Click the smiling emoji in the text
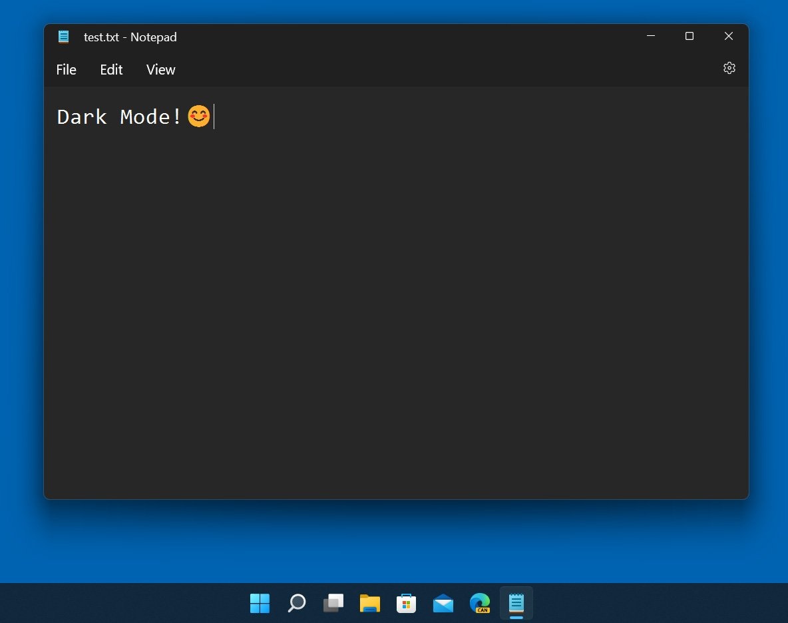This screenshot has height=623, width=788. click(198, 116)
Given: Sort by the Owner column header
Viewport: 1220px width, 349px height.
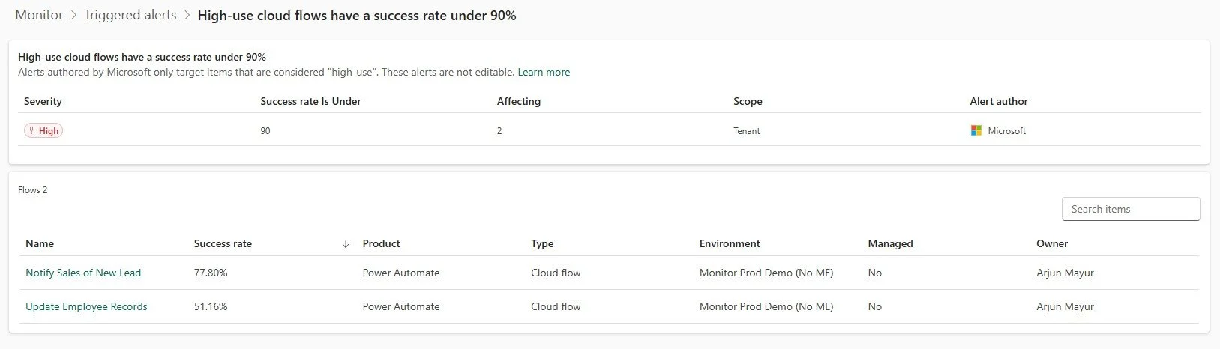Looking at the screenshot, I should (1052, 243).
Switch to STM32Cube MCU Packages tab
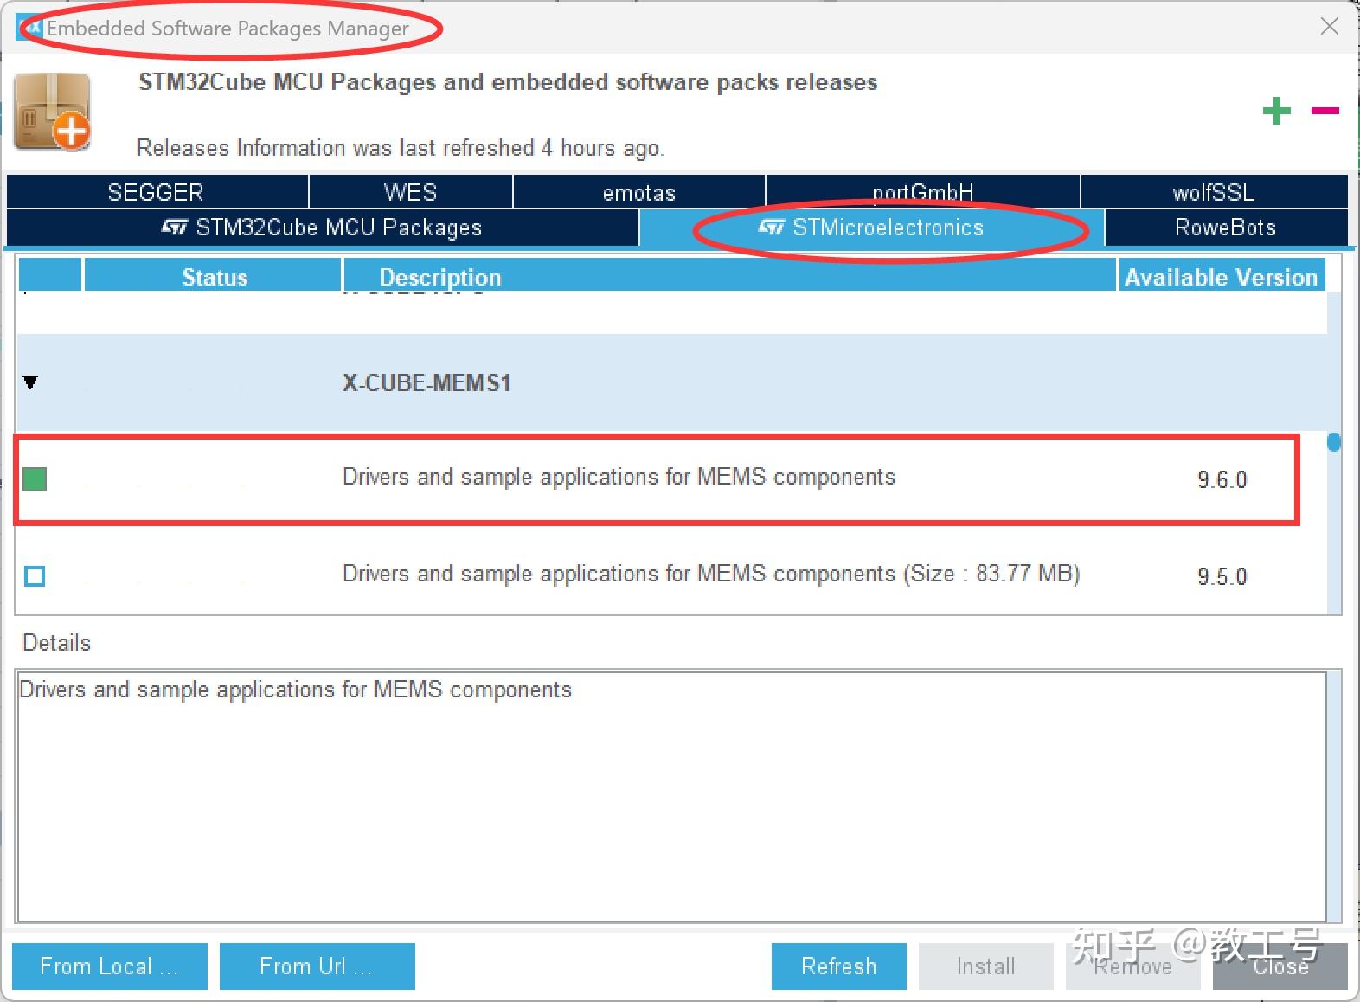The height and width of the screenshot is (1002, 1360). pyautogui.click(x=323, y=228)
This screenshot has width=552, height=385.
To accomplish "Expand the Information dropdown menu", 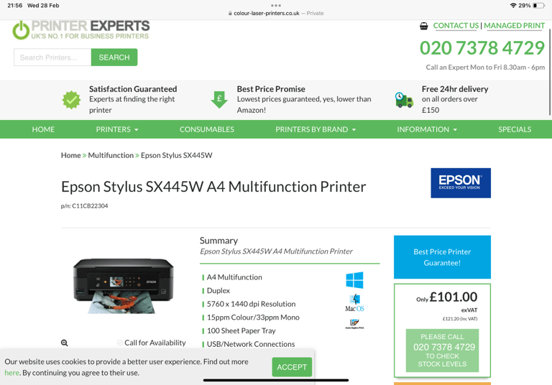I will [427, 129].
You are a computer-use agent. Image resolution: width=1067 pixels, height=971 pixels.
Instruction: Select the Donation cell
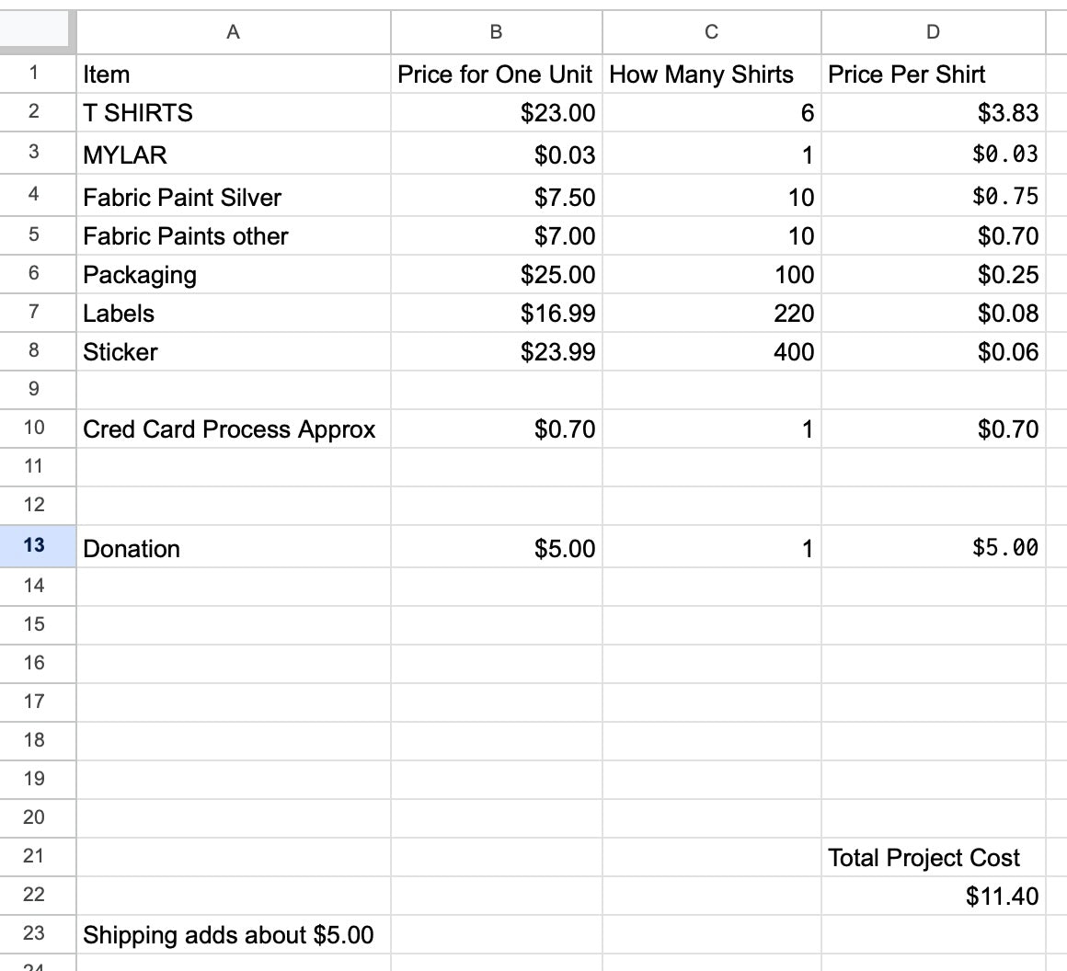coord(233,549)
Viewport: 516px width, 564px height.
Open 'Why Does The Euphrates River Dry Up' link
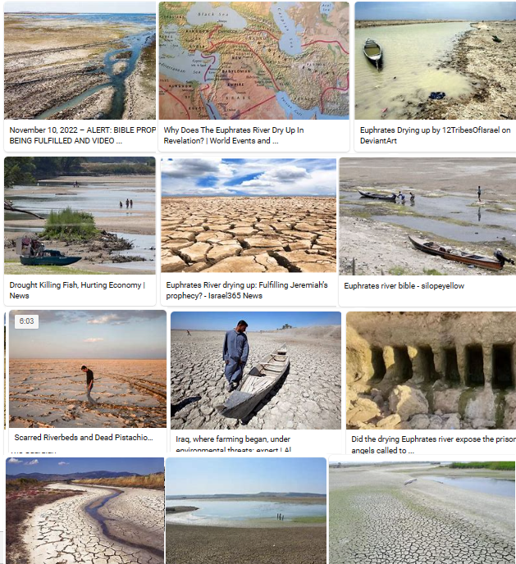click(234, 135)
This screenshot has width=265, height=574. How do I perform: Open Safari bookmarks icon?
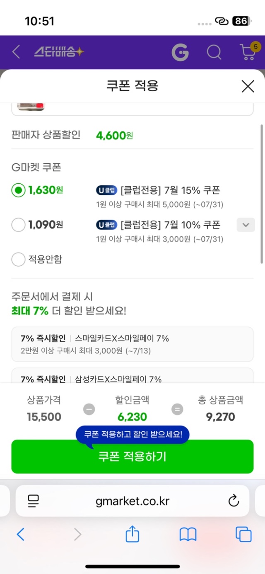click(x=188, y=535)
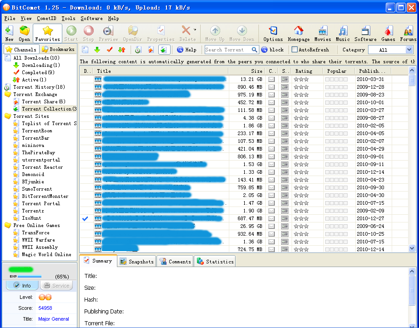Click the New torrent toolbar icon

9,34
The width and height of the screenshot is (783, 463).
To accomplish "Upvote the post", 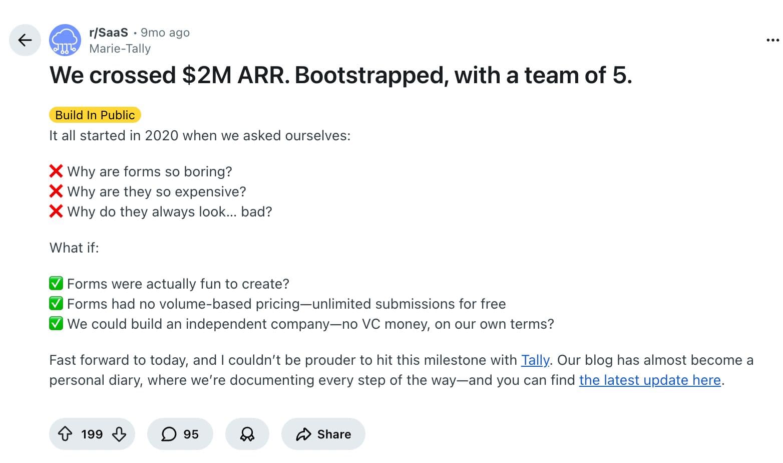I will tap(65, 434).
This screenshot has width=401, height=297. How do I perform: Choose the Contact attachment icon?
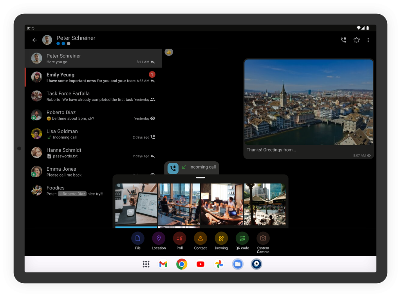click(x=200, y=238)
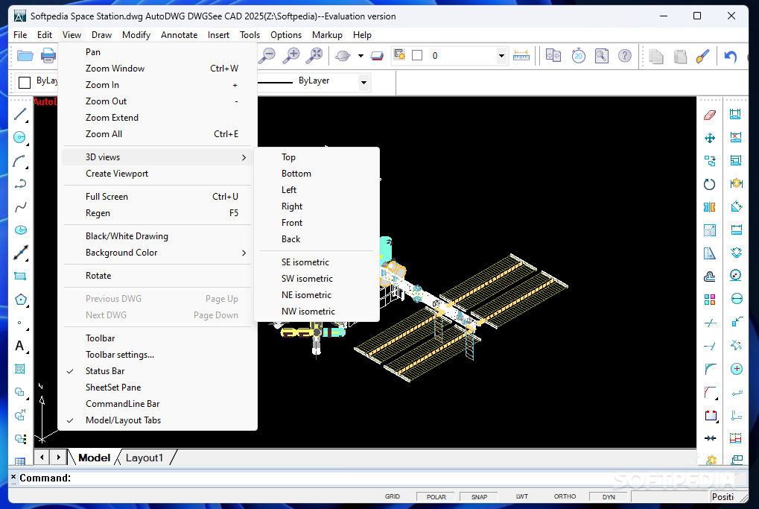Viewport: 759px width, 509px height.
Task: Select the Line drawing tool
Action: coord(20,114)
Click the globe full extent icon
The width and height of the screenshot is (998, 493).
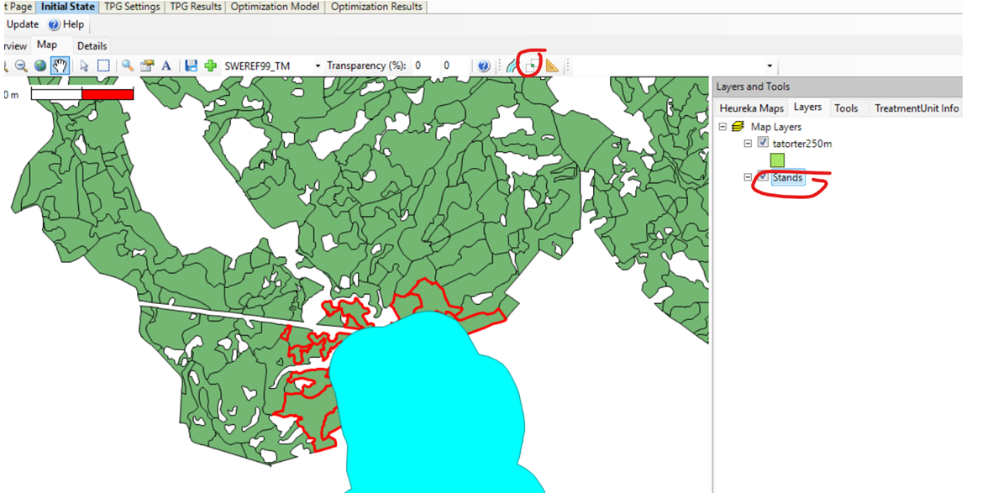click(40, 66)
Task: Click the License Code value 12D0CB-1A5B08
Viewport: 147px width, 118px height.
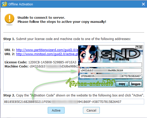Action: pyautogui.click(x=52, y=62)
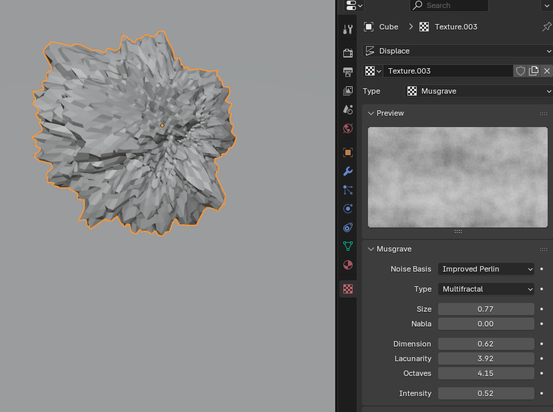This screenshot has height=412, width=553.
Task: Open the Displace modifier dropdown
Action: [457, 51]
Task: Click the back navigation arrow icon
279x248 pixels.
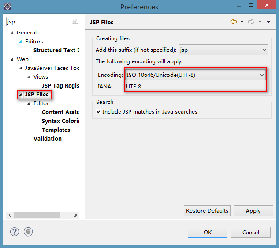Action: tap(234, 22)
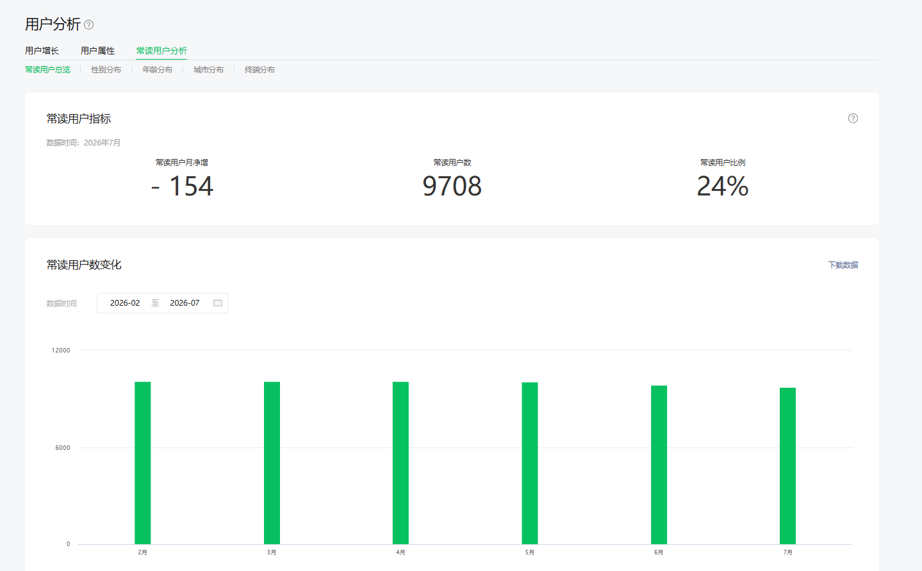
══════
TASK TO CARRY OUT> Counting both ends, reproduce word for word the lines from the line with "This screenshot has width=401, height=297." to the final line of the listing above, skipping every picture.

EXERCISE SOLUTION>
This screenshot has width=401, height=297. How do I perform: Choose the Contact attachment icon?
click(x=200, y=238)
Viewport: 759px width, 509px height.
Task: Select the Line drawing tool
Action: coord(20,114)
Click the globe full extent icon
The width and height of the screenshot is (998, 493).
click(40, 66)
Task: Click the License Code value 12D0CB-1A5B08
Viewport: 147px width, 118px height.
Action: pyautogui.click(x=52, y=62)
This screenshot has height=412, width=553.
Task: Open the Displace modifier dropdown
Action: [457, 51]
Task: Click the back navigation arrow icon
279x248 pixels.
Action: tap(234, 22)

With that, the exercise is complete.